La détermination des banques centrales garantit certes que l’inflation redescendra. Mais leur perte de crédibilité pourrait bien rendre cette descente plus difficile.
Les chiffres indiquent que le ralentissement est en cours, mais ils sont trompeurs. En effet, dans la plupart des pays, les marchés du travail sont historiquement tendus après la reprise exceptionnellement forte qui a suivi la pandémie. Cette situation n’était pas soutenable si bien qu’un ralentissement est inéluctable. Il ne s’agit pas nécessairement d’une récession, mais d’un nécessaire retour à la normale. En ce sens, les messages angoissés qui font la une des journaux sont totalement injustifiés. La lutte contre l’inflation nécessite que l’on passe suffisamment en dessous de la normale, et suffisamment longtemps, pour faire pression sur les prix et les salaires.
C’est ici que les banques centrales doivent éviter une nouvelle erreur. Jusque très récemment, elles indiquaient l’intention de faire revenir les taux d’intérêt à la normale, aux environ de 3%, mais ce ne sera pas suffisant. Il leur faudra aller plus loin. Ce qui inquiétant c’est qu’elles se gardent bien de dire à quel niveau elles pensent pousser les taux d’intérêt. Il est vrai qu’elles ne le savent pas, mais elles pourraient dire, au moins, que ce sera bien au-delà de 3%. Cette timidité renforce leur perte de crédibilité et pourrait les forcer à finalement aller encore plus loin pour atteindre leurs objectifs.

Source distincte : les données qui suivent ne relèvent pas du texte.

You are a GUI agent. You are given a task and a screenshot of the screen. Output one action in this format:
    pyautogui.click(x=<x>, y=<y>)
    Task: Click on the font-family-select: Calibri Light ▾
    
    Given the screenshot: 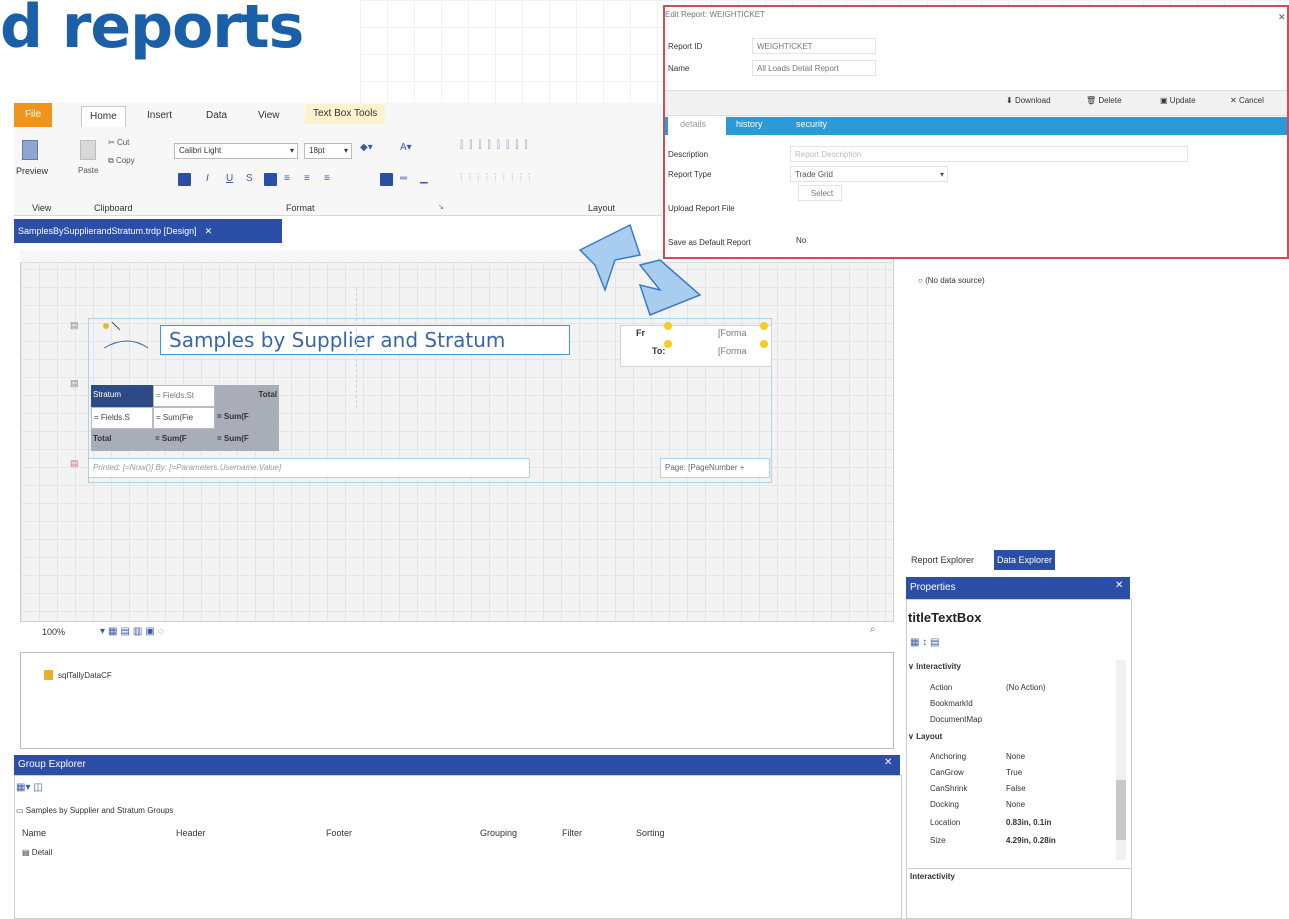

Mais les banques centrales ne sont pas les seules à cafouiller. Inquiets de voir la grogne monter, les pouvoirs publics s’efforcent d’atténuer les pertes de pouvoir d’achat. Nombreux sont les gouvernements qui offrent des subventions qui ont pour résultat de limiter les hausses de prix. Mais, comme expliqué dans un article récent de Gilbert Cette sur Telos, ces mesures ne font que déplacer dans le temps la pression inflationniste, tout en limitant le ralentissement de la croissance. Cela complique le travail des banques centrales. D’une part, en réduisant artificiellement et temporairement l’inflation, ces mesures peuvent amener les banques centrales à ralentir la montée des taux d’intérêt. D’autre part, en soutenant l’activité, elles peuvent au contraire pousser les banques centrales à accentuer la hausse des taux. Dans la mesure où ces effets sont limités dans le temps, les banques centrales devraient poursuivre leur action comme de si rien n’était pour éviter de laisser se créer une fausse impression que l’inflation est vaincue alors que les entreprises et leurs employés s’installent durablement dans un rattrapage lancinant des prix et des salaires.